**QUESTIONS ON THE MATERIAL**.
1) According to the People's History Museum article, for which organization was the banner reading "Bow down to none" made in 1914?
2) Extend the People's History Museum article with a few more paragraphs that pick up after its final sentence.
[DOCUMENT EXCERPT Boundary: Start]
To the Banner Born: Inside the People’s History Museum
It’s a banner you wouldn’t want to argue with.
“Honour good men,” it says. “Be courteous to all men. Bow down to none.”
We are at the start of the Flying the Flag tour at the People’s History Museum in Manchester and this banner, made for the East Bradford Socialist Sunday School in 1914, is giving us all pause for thought.
For Chris Burgess, the museum’s curator, it’s a fascinating relic of a time when socialism was being cultivated as a faith. “There were ten socialist commandments,” he explains. “You would sing socialist hymns and read socialist texts. The Sunday schools weren’t just for children, they were for adults as well.”
For Jenny Barsby, one of the museum’s conservators, the banner represents a technical challenge in the face of ever-creeping physical decay. As we admire the vivid colours of its symbolic rising sun and abundant fruit trees, she outlines the ways in which materials degrade and paint breaks down, and how the museum takes steps to carefully rectify the damage.
“The paint tends to crack and break away,” she says. “So we often have to consolidate that using various adhesives. It’s also sagging slightly but we can’t do anything about that without remaking the whole banner, which isn’t something we’d tend to do because we always aim for minimum intervention.”
For me, it’s a portal to my family’s past, or an imagined version thereof – a possible background detail from my Granny’s Bradford childhood, an object she might have seen paraded through the streets representing the optimism of working people in her city and beyond.
Granny and Grandad Colmer were Bradford socialists of the inter and post-war eras. They were Methodists too, and pacifists, ticking all the non-conformist boxes in a city that excelled in quiet resistance and unadorned faith in the future. Even better, Granny’s uncle was a man named Fred Jowett – the first socialist elected to Bradford Council and eventually a member of Ramsay Macdonald’s first Labour cabinet.
According to contemporary accounts, Jowett was “quiet-voiced, slightly-built, demurely-dressed”. It’s a description that would have suited both those grandparents and, as I inspected a photograph of the Socialist Sunday School banner being held aloft by flat-capped kids in the 1920s, I couldn’t help but imagine them all of a type. Quiet-voiced, slightly-built, demurely-dressed – in the vanguard of a whispered revolution.
The People’s History Museum, which tells the story of Britain’s democratic struggles, houses the biggest collection of trade union and political banners in the world. While the Socialist Sunday School banner actually belongs to the Working Class Movement Library in Salford, and is on loan to the museum for conservation and display purposes, there are more than 450 others in the permanent collection, each with its own attendant tales and memories – whether factual, or imagined like mine.
Every January a new selection of banners is chosen for display among the accumulated objects and captions in the museum’s fine gallery space. The Flying the Flag tour I attended was a chance to inspect a few of them up close accompanied by expert comment from Burgess and Barsby, curator and conservator respectively, who were both keen to pass on their professional insights and answer questions from the curious.
[DOCUMENT EXCERPT Boundary: End]
[THE DATA Boundary: Start]
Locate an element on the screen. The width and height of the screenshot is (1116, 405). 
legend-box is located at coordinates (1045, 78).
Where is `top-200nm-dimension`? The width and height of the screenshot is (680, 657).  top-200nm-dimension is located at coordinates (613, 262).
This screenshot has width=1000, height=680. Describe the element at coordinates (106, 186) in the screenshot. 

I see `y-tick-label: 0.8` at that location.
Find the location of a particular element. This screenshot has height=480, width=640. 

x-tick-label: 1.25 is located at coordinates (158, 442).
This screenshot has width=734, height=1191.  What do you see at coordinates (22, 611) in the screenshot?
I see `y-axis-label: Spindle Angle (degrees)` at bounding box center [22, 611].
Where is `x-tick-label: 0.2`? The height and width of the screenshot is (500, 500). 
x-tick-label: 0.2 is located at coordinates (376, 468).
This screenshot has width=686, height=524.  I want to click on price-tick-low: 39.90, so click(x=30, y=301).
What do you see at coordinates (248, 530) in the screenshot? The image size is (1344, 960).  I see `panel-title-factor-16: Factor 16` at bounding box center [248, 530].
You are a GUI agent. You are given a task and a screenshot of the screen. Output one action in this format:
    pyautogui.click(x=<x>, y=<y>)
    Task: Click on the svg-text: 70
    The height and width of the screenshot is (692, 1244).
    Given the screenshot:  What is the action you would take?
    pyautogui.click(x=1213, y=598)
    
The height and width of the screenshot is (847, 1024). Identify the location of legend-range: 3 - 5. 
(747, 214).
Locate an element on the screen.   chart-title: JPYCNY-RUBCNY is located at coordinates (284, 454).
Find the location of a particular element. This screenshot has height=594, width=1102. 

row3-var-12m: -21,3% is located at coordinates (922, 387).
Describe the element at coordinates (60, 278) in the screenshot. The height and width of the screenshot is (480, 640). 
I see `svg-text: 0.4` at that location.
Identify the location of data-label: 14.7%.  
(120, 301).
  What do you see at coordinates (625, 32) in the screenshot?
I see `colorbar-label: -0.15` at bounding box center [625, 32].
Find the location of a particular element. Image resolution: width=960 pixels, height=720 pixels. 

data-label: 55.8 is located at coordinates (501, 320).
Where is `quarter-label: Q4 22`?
[THE DATA Boundary: End]
**RESPONSES IN ORDER**.
1) The East Bradford Socialist Sunday School.

2)
Over the course of an hour I learnt about the difficulty of organising rural labourers, the collapse of the Communist Party of Great Britain, and the trade union banner manufacturer who wouldn’t let his workers join a union. I discovered the role of blotting paper (remember that?) in the removal of antique creases, and the judgement that goes into deciding which imperfections to remove and which are considered historic. And to my surprise, I learnt that the museum doesn’t solely deal in artefacts of the left. In among the hammers and sickles, the clasped hands and raised fists, hangs an altogether daintier piece of fabric.
“This banner is from an organisation called the Primrose League,” explains Burgess. “It was founded in 1883 to encourage working class support for the Conservative Party, particularly working class women. It was the kind of organisation that would invite you for tea on the vicar’s lawn.”
Here, there are no groups of optimistic workers with eyes fixed on a golden future. Instead, over a background of primroses (Disraeli’s favourite flower apparently) and alongside some heraldic looking crests, is a diagonal slash carrying the words ‘Ye Old Trafford Habitation’.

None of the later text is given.